= Beginning of Section =
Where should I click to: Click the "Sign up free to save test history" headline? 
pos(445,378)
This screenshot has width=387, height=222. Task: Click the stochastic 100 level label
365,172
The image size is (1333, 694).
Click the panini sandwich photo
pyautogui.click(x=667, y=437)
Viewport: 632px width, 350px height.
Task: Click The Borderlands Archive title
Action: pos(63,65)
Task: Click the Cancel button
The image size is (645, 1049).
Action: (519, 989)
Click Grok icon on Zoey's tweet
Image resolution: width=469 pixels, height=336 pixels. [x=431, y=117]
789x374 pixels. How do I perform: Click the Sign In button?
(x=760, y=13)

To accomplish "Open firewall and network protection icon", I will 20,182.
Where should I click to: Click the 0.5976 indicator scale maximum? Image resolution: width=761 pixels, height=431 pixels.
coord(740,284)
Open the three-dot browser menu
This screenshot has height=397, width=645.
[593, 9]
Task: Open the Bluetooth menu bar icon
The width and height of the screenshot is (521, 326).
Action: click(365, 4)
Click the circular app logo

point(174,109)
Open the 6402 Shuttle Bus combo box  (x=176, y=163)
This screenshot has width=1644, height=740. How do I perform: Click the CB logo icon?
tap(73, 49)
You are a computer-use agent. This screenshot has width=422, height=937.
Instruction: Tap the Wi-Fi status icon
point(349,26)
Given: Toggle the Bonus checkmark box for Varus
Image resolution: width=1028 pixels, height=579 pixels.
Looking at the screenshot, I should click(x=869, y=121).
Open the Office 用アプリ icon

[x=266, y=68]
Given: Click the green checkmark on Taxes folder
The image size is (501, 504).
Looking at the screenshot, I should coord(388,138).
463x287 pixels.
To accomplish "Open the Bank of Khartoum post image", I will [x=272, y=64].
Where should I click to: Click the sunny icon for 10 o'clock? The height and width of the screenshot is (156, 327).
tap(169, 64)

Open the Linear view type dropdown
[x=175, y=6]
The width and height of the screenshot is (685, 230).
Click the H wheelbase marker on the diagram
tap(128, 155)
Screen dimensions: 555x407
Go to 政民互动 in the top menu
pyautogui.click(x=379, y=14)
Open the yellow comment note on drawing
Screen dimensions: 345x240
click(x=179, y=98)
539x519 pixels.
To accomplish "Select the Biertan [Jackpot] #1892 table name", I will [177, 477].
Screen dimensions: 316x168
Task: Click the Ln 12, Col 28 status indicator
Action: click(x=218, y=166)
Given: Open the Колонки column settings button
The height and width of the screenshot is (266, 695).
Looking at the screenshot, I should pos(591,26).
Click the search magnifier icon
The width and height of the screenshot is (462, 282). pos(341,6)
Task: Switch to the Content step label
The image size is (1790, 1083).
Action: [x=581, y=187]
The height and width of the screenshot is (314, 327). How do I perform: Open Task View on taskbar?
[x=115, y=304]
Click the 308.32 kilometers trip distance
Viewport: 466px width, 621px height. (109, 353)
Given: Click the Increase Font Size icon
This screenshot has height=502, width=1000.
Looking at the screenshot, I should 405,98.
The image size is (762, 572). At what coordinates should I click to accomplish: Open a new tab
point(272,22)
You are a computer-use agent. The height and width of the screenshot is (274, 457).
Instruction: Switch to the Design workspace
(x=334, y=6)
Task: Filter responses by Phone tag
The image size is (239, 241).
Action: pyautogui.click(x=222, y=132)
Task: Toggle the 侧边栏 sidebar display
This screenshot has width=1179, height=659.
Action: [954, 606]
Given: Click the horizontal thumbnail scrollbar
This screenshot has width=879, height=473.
= End of Section =
**Activity:**
Check the listing above for lines containing the string "checkmark", and copy each one.

**Exercise response:**
Given: Toggle the Bonus checkmark box for Varus
Given: Click the green checkmark on Taxes folder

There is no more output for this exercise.